Reproduce the rows from the line containing "Given: Select the 基本信息 section header" through the end of the rows, word for word.
Begin ENTRIES SUPPLIED
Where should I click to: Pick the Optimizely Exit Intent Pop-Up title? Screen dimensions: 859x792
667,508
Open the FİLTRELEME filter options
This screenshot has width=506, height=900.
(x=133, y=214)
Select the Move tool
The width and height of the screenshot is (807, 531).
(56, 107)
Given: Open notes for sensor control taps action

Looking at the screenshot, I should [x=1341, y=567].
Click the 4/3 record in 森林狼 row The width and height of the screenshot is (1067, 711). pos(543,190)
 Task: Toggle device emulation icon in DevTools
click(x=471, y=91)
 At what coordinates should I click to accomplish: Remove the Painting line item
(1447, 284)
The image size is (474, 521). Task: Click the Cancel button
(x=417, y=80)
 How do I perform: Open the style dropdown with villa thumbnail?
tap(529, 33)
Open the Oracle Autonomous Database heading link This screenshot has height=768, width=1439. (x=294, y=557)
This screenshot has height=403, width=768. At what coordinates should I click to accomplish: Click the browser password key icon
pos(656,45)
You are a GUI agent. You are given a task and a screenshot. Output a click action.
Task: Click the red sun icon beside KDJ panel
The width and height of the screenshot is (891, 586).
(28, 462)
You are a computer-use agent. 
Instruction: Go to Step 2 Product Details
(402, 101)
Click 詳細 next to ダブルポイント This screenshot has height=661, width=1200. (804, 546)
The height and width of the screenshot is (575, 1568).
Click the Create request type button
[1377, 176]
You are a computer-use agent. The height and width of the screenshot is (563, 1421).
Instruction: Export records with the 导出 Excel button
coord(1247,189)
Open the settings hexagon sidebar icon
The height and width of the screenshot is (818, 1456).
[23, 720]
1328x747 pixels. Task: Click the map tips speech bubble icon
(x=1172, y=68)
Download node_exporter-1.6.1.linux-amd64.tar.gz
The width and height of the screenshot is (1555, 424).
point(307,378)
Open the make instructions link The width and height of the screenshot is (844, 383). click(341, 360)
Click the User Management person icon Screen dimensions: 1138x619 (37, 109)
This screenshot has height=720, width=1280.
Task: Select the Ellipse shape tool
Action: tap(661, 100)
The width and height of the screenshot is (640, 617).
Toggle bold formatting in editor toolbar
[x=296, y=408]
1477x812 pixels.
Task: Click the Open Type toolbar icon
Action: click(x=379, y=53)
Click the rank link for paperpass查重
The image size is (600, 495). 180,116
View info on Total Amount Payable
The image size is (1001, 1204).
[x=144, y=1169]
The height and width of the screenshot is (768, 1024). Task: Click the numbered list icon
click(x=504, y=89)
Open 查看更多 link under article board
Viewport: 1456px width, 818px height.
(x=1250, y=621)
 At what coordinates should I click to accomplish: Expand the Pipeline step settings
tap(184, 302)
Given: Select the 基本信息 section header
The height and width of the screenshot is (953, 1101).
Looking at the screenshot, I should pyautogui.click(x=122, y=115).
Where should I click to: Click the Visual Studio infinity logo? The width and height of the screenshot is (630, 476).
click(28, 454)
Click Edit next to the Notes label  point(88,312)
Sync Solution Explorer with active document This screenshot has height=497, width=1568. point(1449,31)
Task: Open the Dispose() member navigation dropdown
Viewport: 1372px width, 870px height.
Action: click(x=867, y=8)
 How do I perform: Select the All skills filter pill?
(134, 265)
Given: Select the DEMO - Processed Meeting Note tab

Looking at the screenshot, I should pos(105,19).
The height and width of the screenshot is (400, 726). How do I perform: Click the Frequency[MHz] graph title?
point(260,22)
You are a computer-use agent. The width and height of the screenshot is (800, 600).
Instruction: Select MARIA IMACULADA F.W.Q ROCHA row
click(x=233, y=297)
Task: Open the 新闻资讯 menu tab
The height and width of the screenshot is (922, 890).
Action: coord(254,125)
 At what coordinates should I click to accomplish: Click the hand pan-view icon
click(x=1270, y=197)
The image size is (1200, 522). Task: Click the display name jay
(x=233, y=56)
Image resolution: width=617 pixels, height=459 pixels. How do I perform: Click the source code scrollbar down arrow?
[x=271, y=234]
End ENTRIES SUPPLIED
**WRITTEN ANSWER:**
Given: Select the 基本信息 section header
The height and width of the screenshot is (953, 1101).
Looking at the screenshot, I should pyautogui.click(x=122, y=115).
Where should I click to: Click the Visual Studio infinity logo? The width and height of the screenshot is (630, 476).
click(28, 454)
Click Edit next to the Notes label  point(88,312)
Sync Solution Explorer with active document This screenshot has height=497, width=1568. point(1449,31)
Task: Open the Dispose() member navigation dropdown
Viewport: 1372px width, 870px height.
Action: click(x=867, y=8)
 How do I perform: Select the All skills filter pill?
(134, 265)
Given: Select the DEMO - Processed Meeting Note tab

Looking at the screenshot, I should pos(105,19).
The height and width of the screenshot is (400, 726). How do I perform: Click the Frequency[MHz] graph title?
point(260,22)
You are a computer-use agent. The width and height of the screenshot is (800, 600).
Instruction: Select MARIA IMACULADA F.W.Q ROCHA row
click(x=233, y=297)
Task: Open the 新闻资讯 menu tab
The height and width of the screenshot is (922, 890).
Action: coord(254,125)
 At what coordinates should I click to accomplish: Click the hand pan-view icon
click(x=1270, y=197)
The image size is (1200, 522). Task: Click the display name jay
(x=233, y=56)
Image resolution: width=617 pixels, height=459 pixels. How do I perform: Click the source code scrollbar down arrow?
[x=271, y=234]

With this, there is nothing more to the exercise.